How much "harder" is 3D than 2D in terms of:
- Amount/complexity of the code
- Level of math skills required
- Time involved in making art assets
Original title: How hard is 3D game development versus 2D?
Answer
3D is an order of magnitude harder than 2D:
Programming:
- The math is significantly more complex for rendering, physics, collision, etc. Hope you like matrices and vectors!
- Because of the previous point, good performance is much more difficult to attain. With today's hardware, you can make a nice-looking 2D game without having to think about performance at all beyond not being actively stupid. With 3D, you will have to do some optimization.
- The data structures are much more complex. Because of the previous point, you'll need to think about culling, space partitioning, etc. all of which are more challenging then a simple "here's a list of everything in the level".
- Animation is much more complicated. Animation in 2D is just a filmstrip of frames with possibly different positions for each frame. With 3D, you'll need to deal with separate animation assets, bones, skinning, etc.
- The volume of data is much higher. You'll have to do intelligent resource management. Games ship with gigs of content, but consoles sure as hell don't have gigs of memory.
- The pipelines are more complex to develop and maintain. You'll need code to get assets into your engine's preferred format. That code doesn't write itself.
Art:
- The assets are, of course, much more complex. You'll need textures, models, rigs/skeletons, animation, etc. The tools are much more complex and expensive, and the skills to use them harder to find.
- The set of skills needed is wider. Good animators aren't often good texture artists.
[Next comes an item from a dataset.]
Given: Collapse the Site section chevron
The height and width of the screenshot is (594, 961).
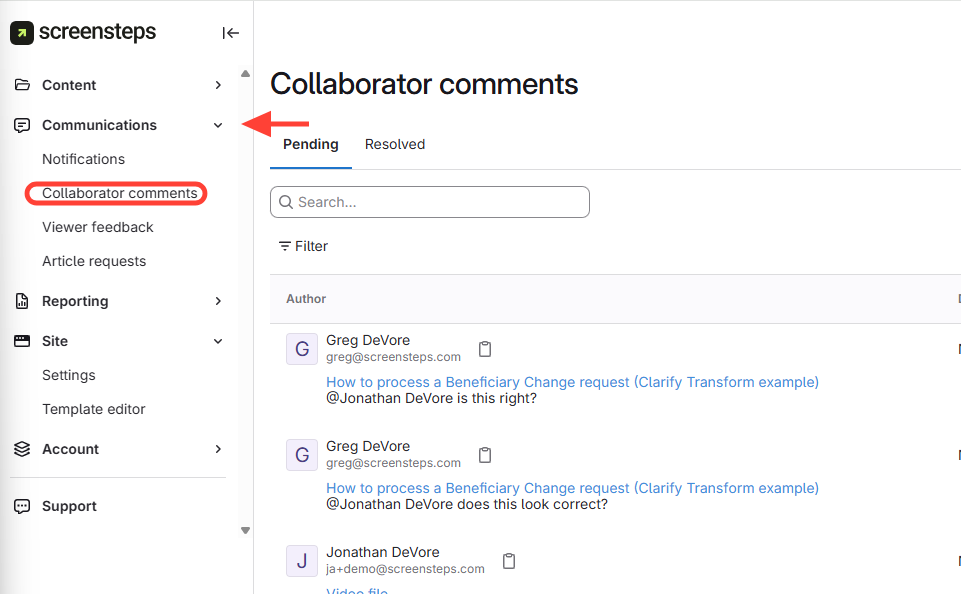Looking at the screenshot, I should point(218,341).
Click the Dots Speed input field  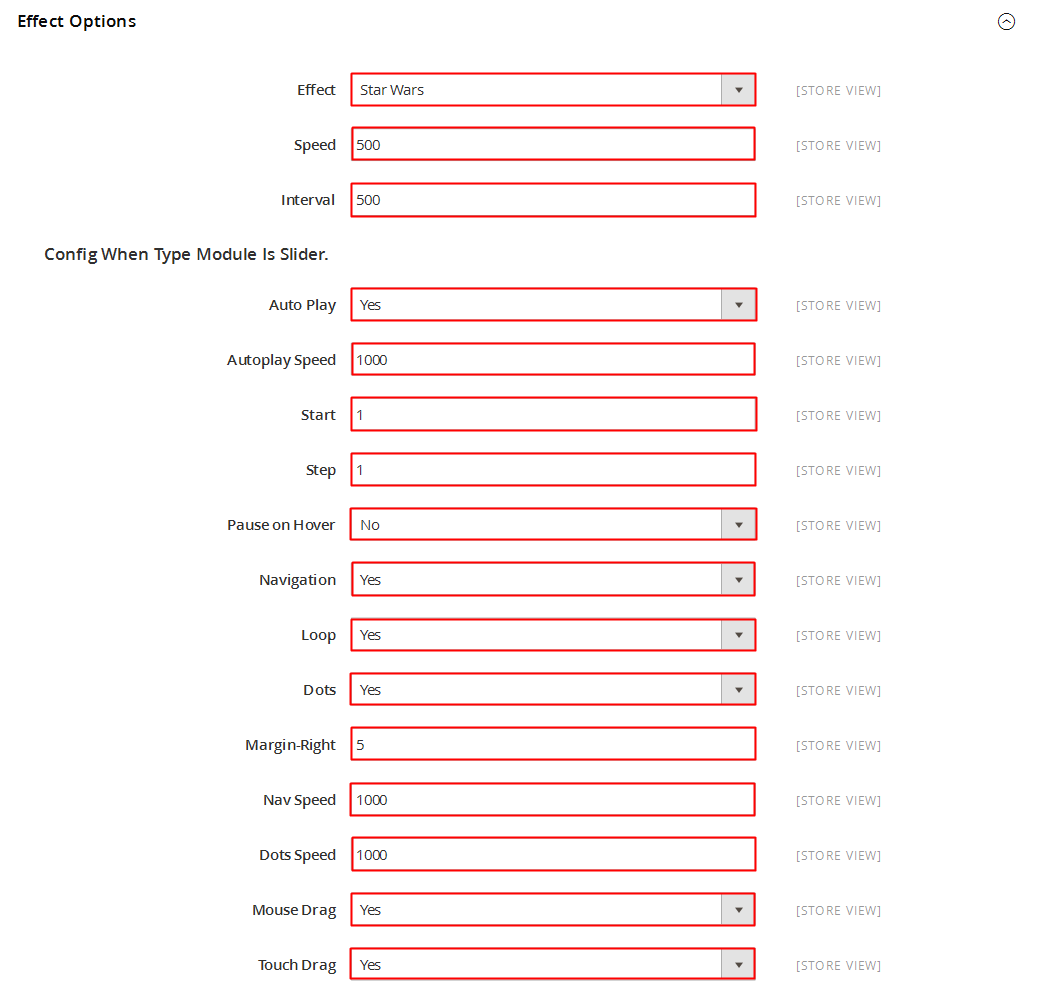click(x=553, y=854)
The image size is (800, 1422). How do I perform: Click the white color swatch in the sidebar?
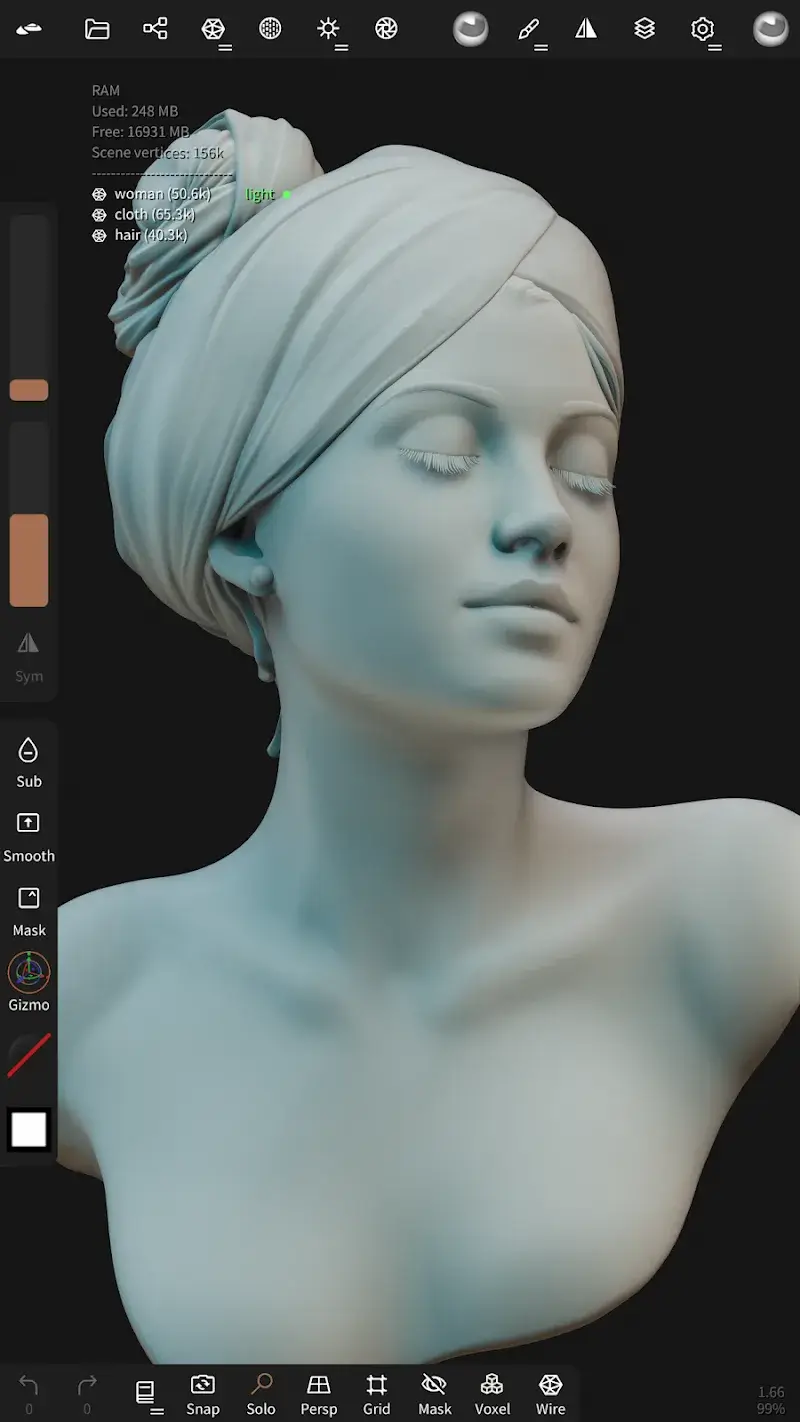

Good lighters may not be good riggers.
- The dependencies between the assets are more complex. With 2D, you can partition your assets across different artists cleanly: this guy does level one, this guy does enemies, etc. With 3D, the animation affects the rig which affects the skeleton which affects the model which affects the textures which affect the lighting... Your art team will have to coordinate carefully and constantly.
- The technical limitations are more complex to deal with. With 2D it's basically "here's your palette and your max sprite size". With 3D, your artists will have to balance texture size (for multiple textures: specular, color, normal, etc.), polygon count, keyframe count, bone count, etc. The particulars of the engine will place random weird requirements on them ("Engine X blows up if you have more than 23 bones!").
- Asset processing takes longer. Pipelines to convert 3D assets to game-ready format are complex, slow, and often buggy. This makes it take much longer for artists to see their changes in game, which slows them down.
Design:
- User input is bitch. You have to deal with camera tracking, converting user input into the character's space intuitively, projecting 2D selections into world space, etc.
- Levels are hard to author. Your level designers basically need the skills of a game designer and an architect. They have to take into account players getting lost, visibility, etc. when building levels.
- Level physics is tedious to author. You'll have to check and recheck and recheck again to make sure there aren't gaps and bugs in the level physics where players can get stuck or fall through the world.
- Tools are much harder. Most games need their own tools for authoring things like levels. Since the content is so much more complex, the tools are more work to create. That usually results in tools that are buggier, incomplete, and harder to use.